Erasmus MC
---
Hoger risico op aangeboren hartafwijking
Een variatie in het NNMT-gen (Nicotinamide N-methyltransferase) in
combinatie met het gebruik van voorgeschreven medicijnen en een lage
inname van vitamine B3 tijdens de vroege zwangerschap, leidt tot een
hogere kans op een aangeboren hartafwijking bij het kind.

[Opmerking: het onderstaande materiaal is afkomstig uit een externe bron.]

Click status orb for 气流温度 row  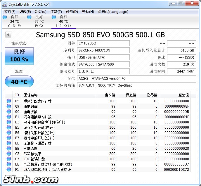[9, 149]
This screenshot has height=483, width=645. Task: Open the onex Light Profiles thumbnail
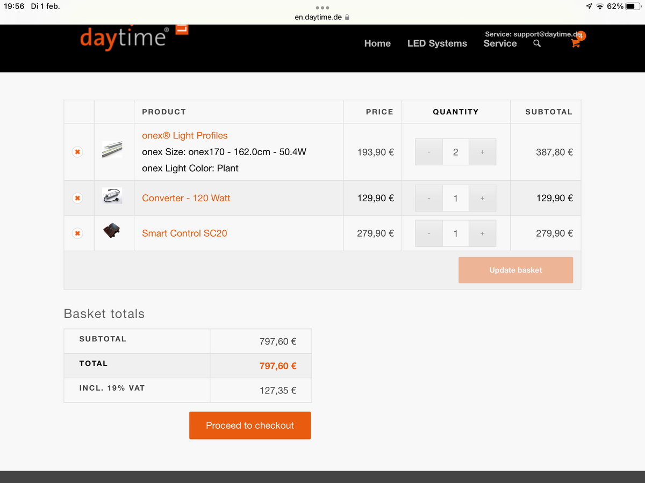coord(112,149)
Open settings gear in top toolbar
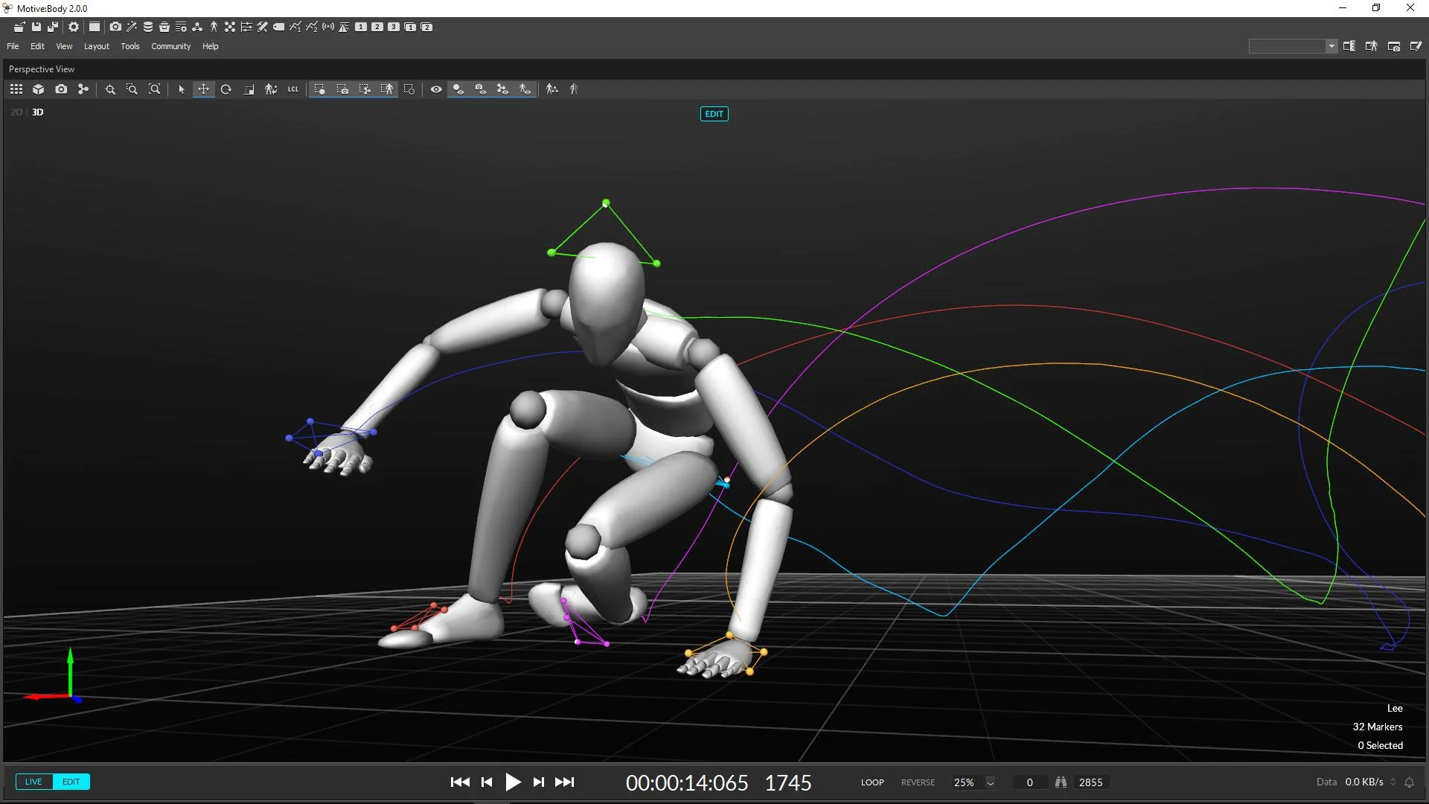 click(x=73, y=27)
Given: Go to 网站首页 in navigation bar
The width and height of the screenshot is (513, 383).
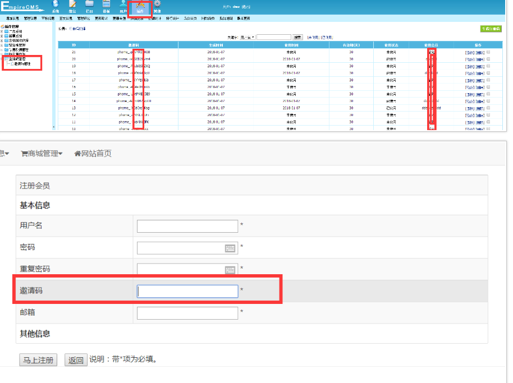Looking at the screenshot, I should tap(93, 154).
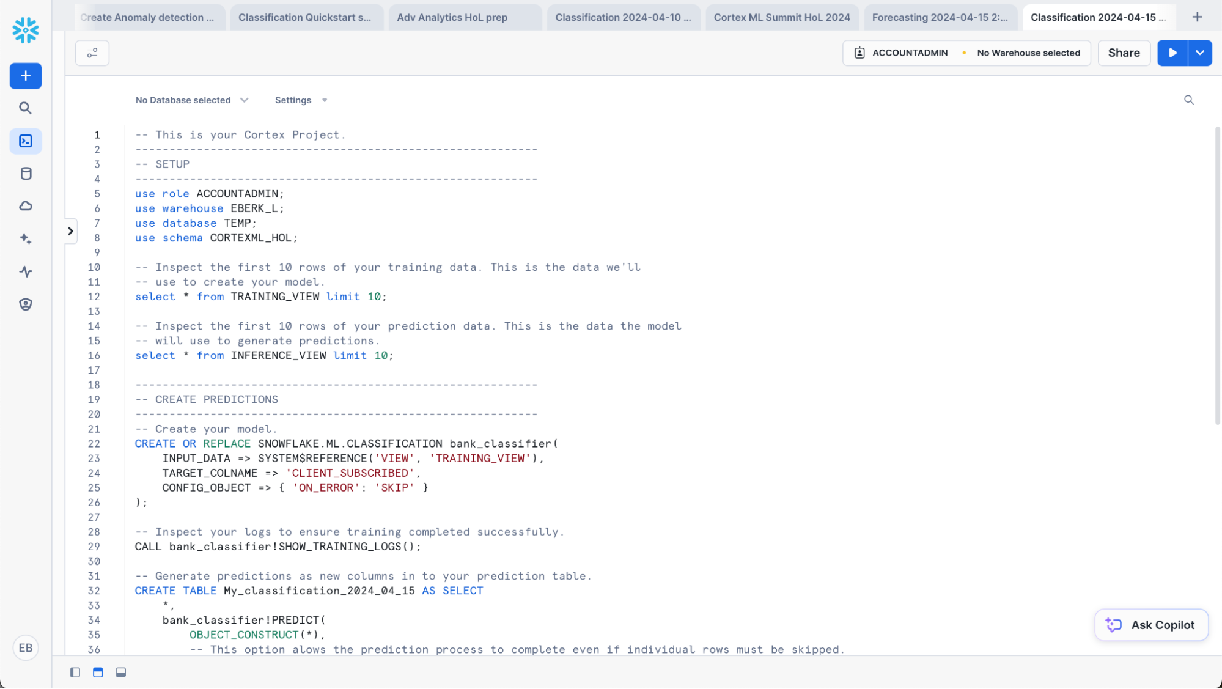
Task: Open run options dropdown arrow
Action: tap(1200, 53)
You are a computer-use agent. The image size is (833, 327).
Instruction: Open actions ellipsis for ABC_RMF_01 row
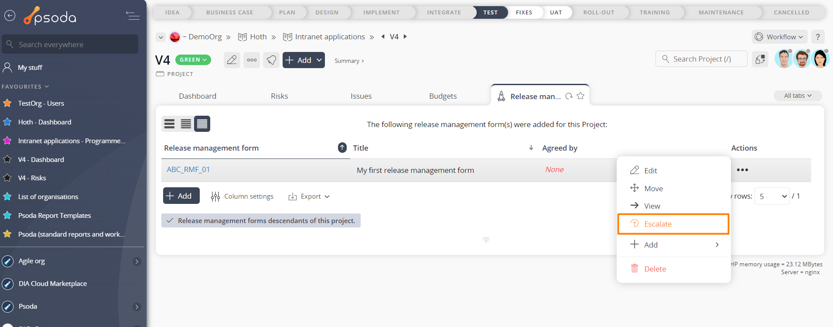click(x=742, y=170)
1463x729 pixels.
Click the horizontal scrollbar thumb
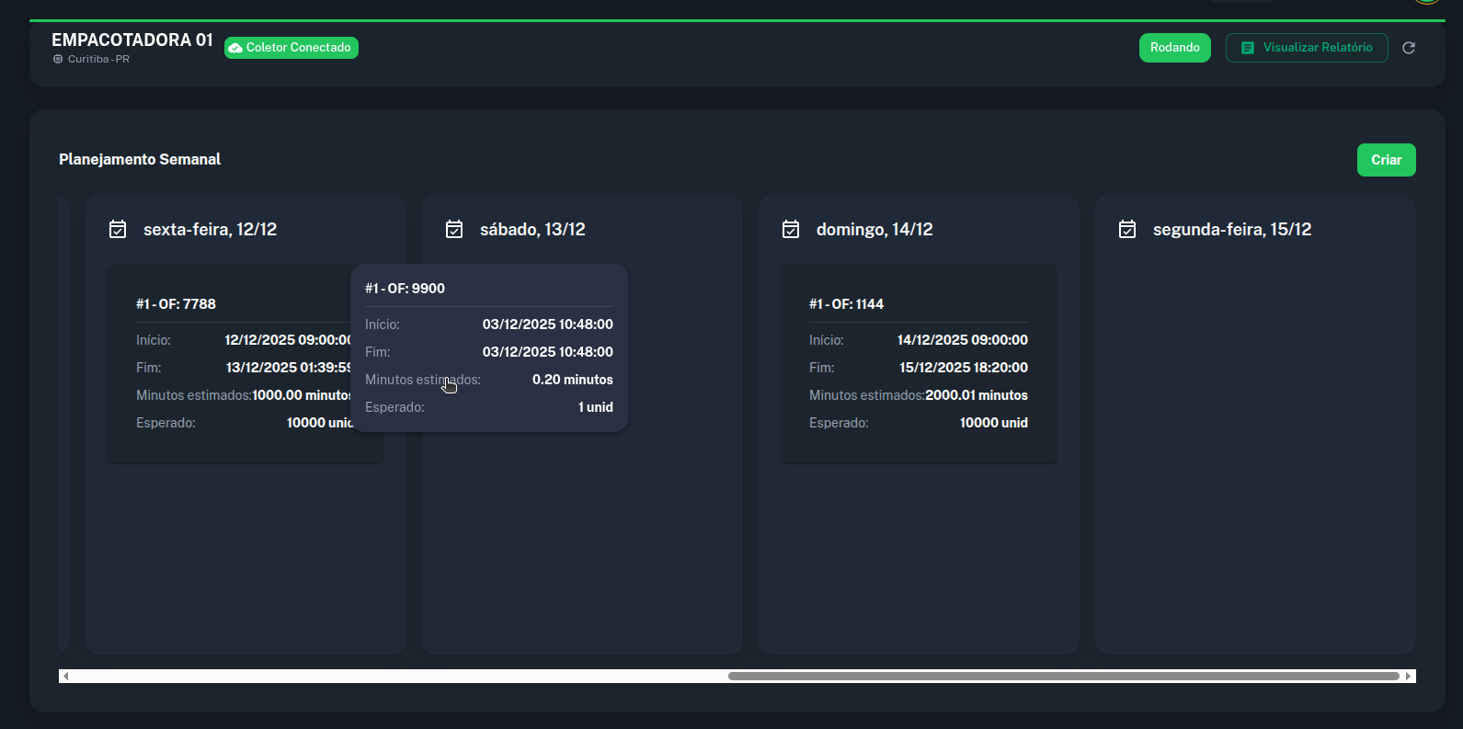tap(1062, 677)
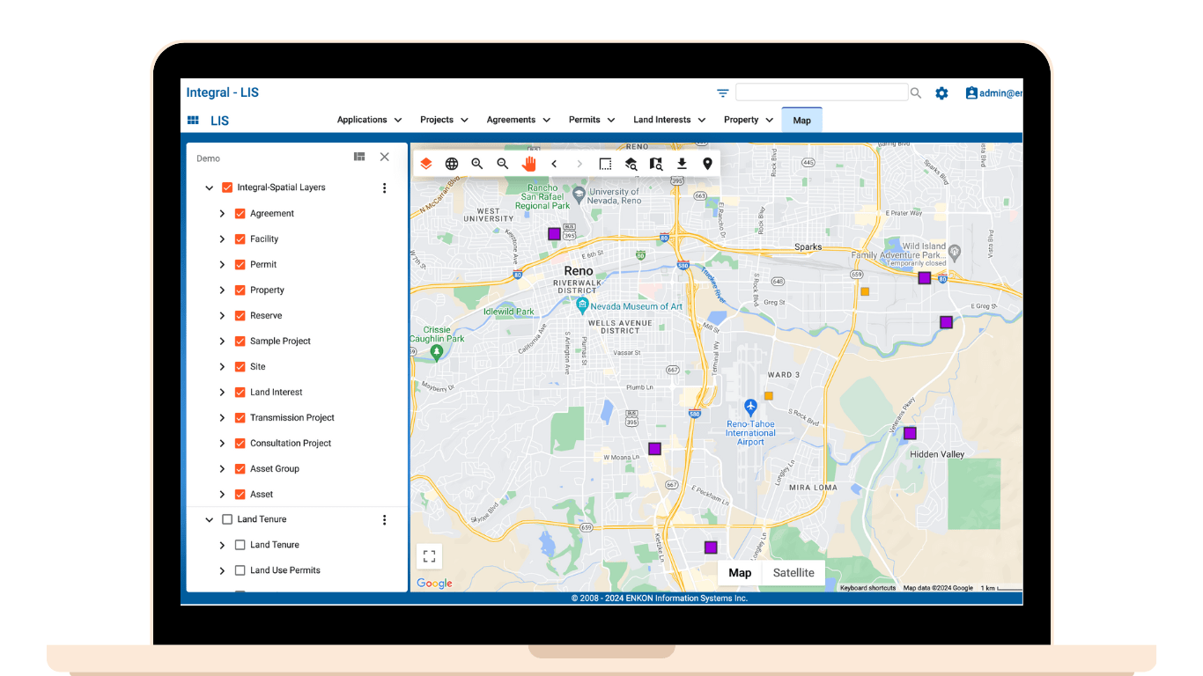Switch to the Map tab
The image size is (1203, 676).
[x=801, y=120]
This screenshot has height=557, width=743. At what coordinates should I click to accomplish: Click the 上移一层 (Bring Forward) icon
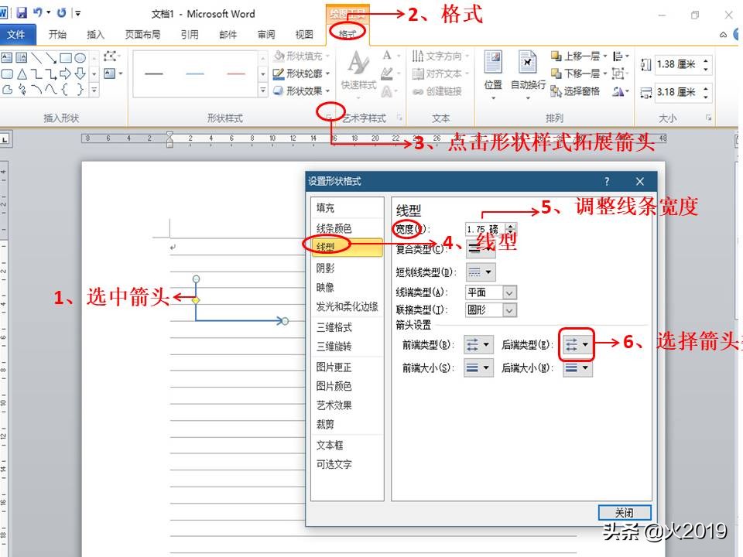point(576,56)
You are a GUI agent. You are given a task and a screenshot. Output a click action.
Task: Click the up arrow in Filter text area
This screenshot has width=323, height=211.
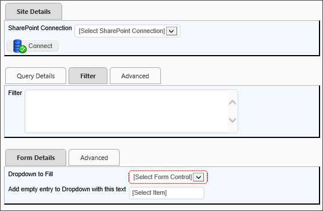(x=232, y=103)
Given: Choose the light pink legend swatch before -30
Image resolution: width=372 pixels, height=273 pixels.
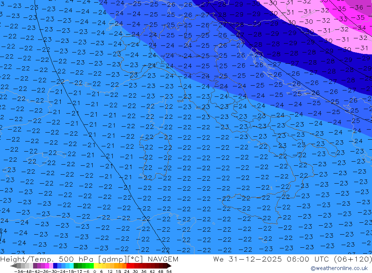Looking at the screenshot, I should (x=51, y=266).
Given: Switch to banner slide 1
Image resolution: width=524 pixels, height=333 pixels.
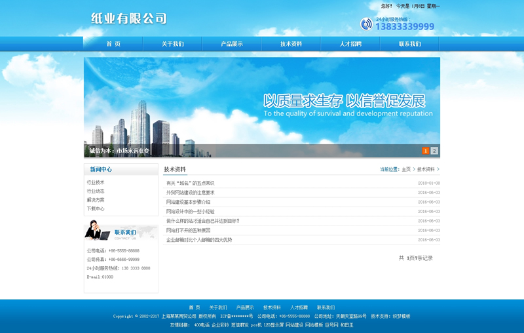Looking at the screenshot, I should (426, 151).
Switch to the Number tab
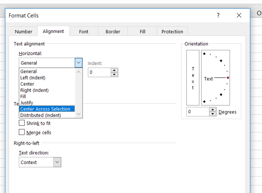This screenshot has height=193, width=262. (x=23, y=32)
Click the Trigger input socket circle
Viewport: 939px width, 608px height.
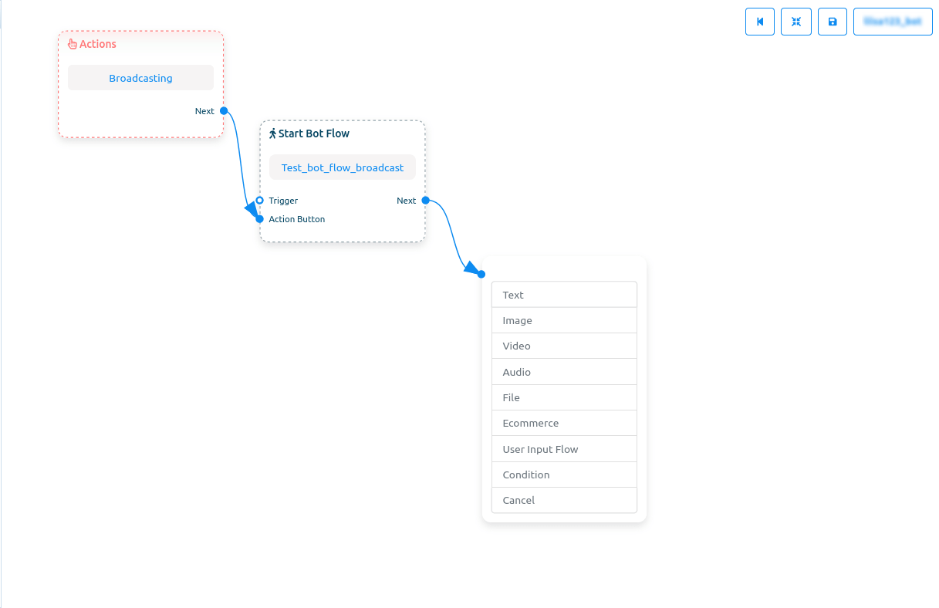(260, 201)
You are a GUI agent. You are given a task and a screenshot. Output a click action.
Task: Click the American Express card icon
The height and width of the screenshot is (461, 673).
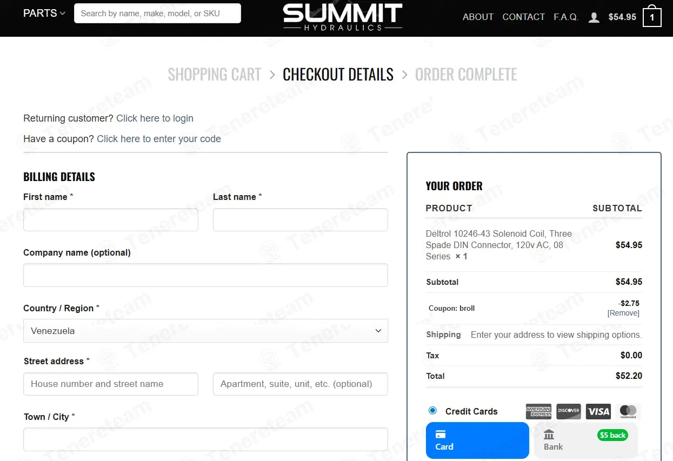click(x=538, y=411)
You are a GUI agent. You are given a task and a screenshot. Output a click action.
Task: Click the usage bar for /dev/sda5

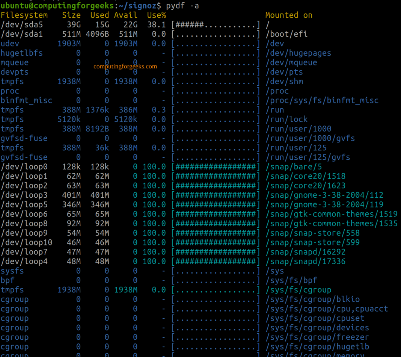[216, 25]
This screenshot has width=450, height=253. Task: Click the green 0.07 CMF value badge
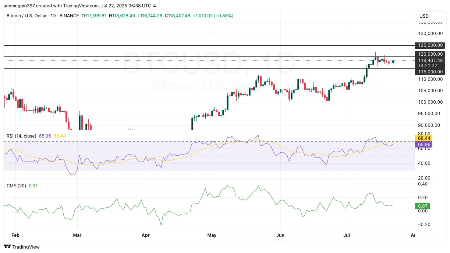(422, 206)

Onderzoekers van het Erasmus MC publiceren deze bevinding in het
mei-nummer van het wetenschappelijke tijdschrift European Heart
Journal.
Aangeboren
Onlangs is een variatie in het NNMT-gen ontdekt, die ervoor kan zorgen
dat het bijbehorend enzym minder goed werkt. Uit gegevens verzameld
binnen de HAVEN-studie, een grootschalig epidemiologisch onderzoek
naar risicofactoren van aangeboren hartafwijkingen, blijkt nu dat deze
genetische variatie bij moeders of kinderen op zichzelf geen verhoogde
kans geeft op een aangeboren hartafwijking.
Blootgesteld
Anders is het als moeders met deze genetische variatie tijdens de
vroege zwangerschap voorgeschreven medicijnen hebben gebruikt of met
de voeding weinig vitamine B3 hebben binnengekregen. In beide gevallen
is de kans op een aangeboren hartafwijking anderhalf keer groter dan
normaal. Kinderen met de genetische variatie, die in het begin van de
zwangerschap waren blootgesteld aan zowel de medicatie van hun moeder
als een lage inname van vitamine B3 in de voeding van hun moeder,
lopen bijna negen keer meer risico op een aangeboren hartafwijking.
Combinatie
Dit onderzoek toont aan dat een kleine (genetische) factor het risico
op aangeboren hartafwijkingen niet hoeft te vergroten, maar dat een
combinatie met voeding, leefstijl en gezondheidsfactoren van de moeder
juist wel kan leiden tot een hoger risico. Daarnaast benadrukken de
onderzoeksresultaten het belang van goede, gebalanceerde voeding en
een gezonde leefstijl zowel vóór als tijdens de zwangerschap.